Le Pen encore un mandat à la tête du FN. Le dernier.      
dimanche 18 novembre 2007

 

Jean Marie Le Pen, 79 ans, a été réélu ce matin président du Front national. Il était le seul candidat. Plus surprenant, si Bruno Gollnisch et Marine Le Pen, les deux prétendants à sa succession sont arrivés en tête des élections au comité central ; le premier a obtenu 85,14% des voix, la seconde 75,76%, soit presque dix points de moins.

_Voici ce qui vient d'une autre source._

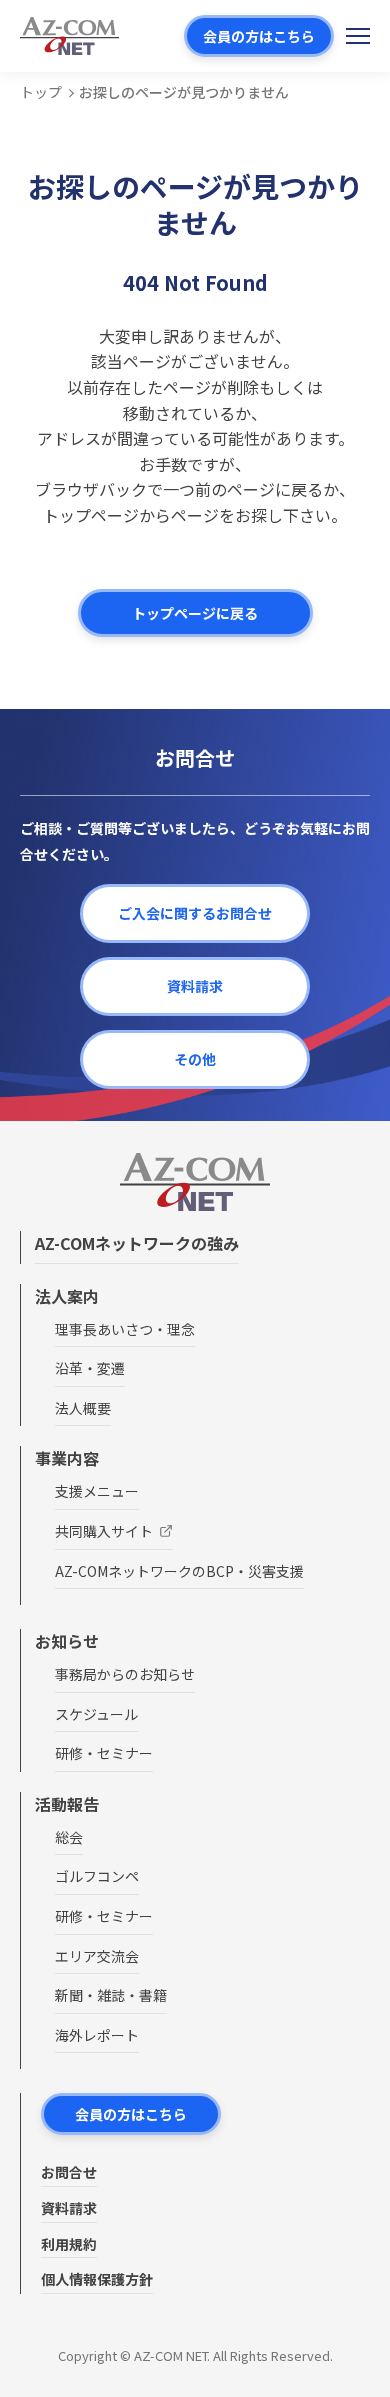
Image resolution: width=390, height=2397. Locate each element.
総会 (69, 1837)
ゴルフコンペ (97, 1876)
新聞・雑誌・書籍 (111, 1995)
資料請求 (195, 986)
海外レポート (97, 2035)
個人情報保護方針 (97, 2279)
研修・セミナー (104, 1753)
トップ (41, 92)
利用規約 (69, 2244)
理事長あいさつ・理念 (125, 1329)
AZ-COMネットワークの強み (137, 1243)
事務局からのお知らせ (125, 1674)
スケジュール (96, 1714)
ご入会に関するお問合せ (195, 913)
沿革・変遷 (90, 1368)
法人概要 (83, 1408)
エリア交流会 (97, 1956)
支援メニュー (97, 1491)
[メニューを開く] (358, 36)
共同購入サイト (104, 1531)
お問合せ (69, 2172)
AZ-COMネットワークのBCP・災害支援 (179, 1571)
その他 (195, 1059)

Le Front national a entamé samedi à Bordeaux un congrès de « transition », qui doit donner un ultime mandat à Jean-Marie Le Pen dont la succession est déjà dans toute les têtes. Seuls quelques centaines de militants avaient fait le déplacement, affluence bien inférieure aux précédents congrès du FN. Ce que les responsables du parti ont justifié par l’introduction du vote par correspondance et par la grève de la SNCF. Le président du FN, 79 ans, ne cache plus que sa campagne présidentielle de 2007 était probablement la dernière et que son nouveau mandat à la tête de son parti devrait « normalement » être l’ultime.

Sa fille Marine, candidate déclarée à la succession, ne cache pas, elle, son ambition d’avoir enfin des leviers de commande et de se présenter le jour venu à la présidence. Mais ses opposants somment M. Le Pen de respecter un équilibre dans les structures du parti entre les marinistes et les autres, pour garantir une « saine concurrence » entre candidats. « Nous verrons si ce congrès est celui-ci de la donation » à Marine Le Pen, « ou pas », a déclaré Carl Lang, ancien fidèle de Jean-Marie Le Pen, qui refuse aujourd’hui de prendre des responsabilités dans l’appareil du Front alors qu’il est lui-même candidat déclaré à la succession.

« Si Bruno Gollnisch n’obtient rien » en termes de responsabilités dans l’appareil FN, « c’est la donation, c’est clair », a-t-il estimé, soulignant que la décision revenait entièrement à Jean-Marie Le Pen. Lors d’une rencontre avec les journalistes au début du congrès, M. Le Pen s’est défendu de favoriser l’émergence de sa fille, tout en soulignant ses qualités. « Je n’ai rien fait pour propulser Marine au niveau qu’elle a atteint », mais « je ne ferai rien contre elle », a-t-il averti. Sa popularité auprès des militants « est en fonction de son action, de son dévouement, de ses capacités, de sa prestance, de son allure ». Quand à Marine Le Pen, elle a jugé « prématuré » d’entamer le débat sur la succession, préférant mettre l’accent sur le « rassemblement » à opérer pour redresser un parti mal en point électoralement et financièrement.

Elle ne s’en est pas moins positionnée comme un dirigeant de premier plan du FN. Dimanche, elle fera un discours pour, dit-elle, « exprimer quelle est ma vision de notre combat politique, quels sont les axes qui doivent être les siens et quelle est la stratégie que j’aimerais mettre en place ». Elle a tracé un portrait-robot du futur président qui lui correspond assez bien : « une grosse capacité de travail, la capacité de rassembler », « une grande légitimité, notamment électorale » et une capacité à aller « devant les médias pour exprimer au plus près ce que souhaitent les électeurs du FN ». Au même moment, Bruno Gollnisch, un temps présenté comme le dauphin de M. Le Pen, laissait percer son amertume devant quelques journalistes.

« La vie est une épreuve constante pour les vanités », a-t-il dit à des reporters qui l’interrogeaient sur ses espérances, désormais mal en point, d’accéder à la présidence du FN. L es résultats du vote de renouvellement de M. Le Pen et du vote de composition du comité central (parlement du parti), organisés pour la première fois au suffrage universel des militants, devaient être connus dans la soirée de samedi par les dirigeants FN. M. Le Pen pourra alors commencer de composer les futures instances dirigeantes du parti, avant les premières annonces officielles dimanche matin.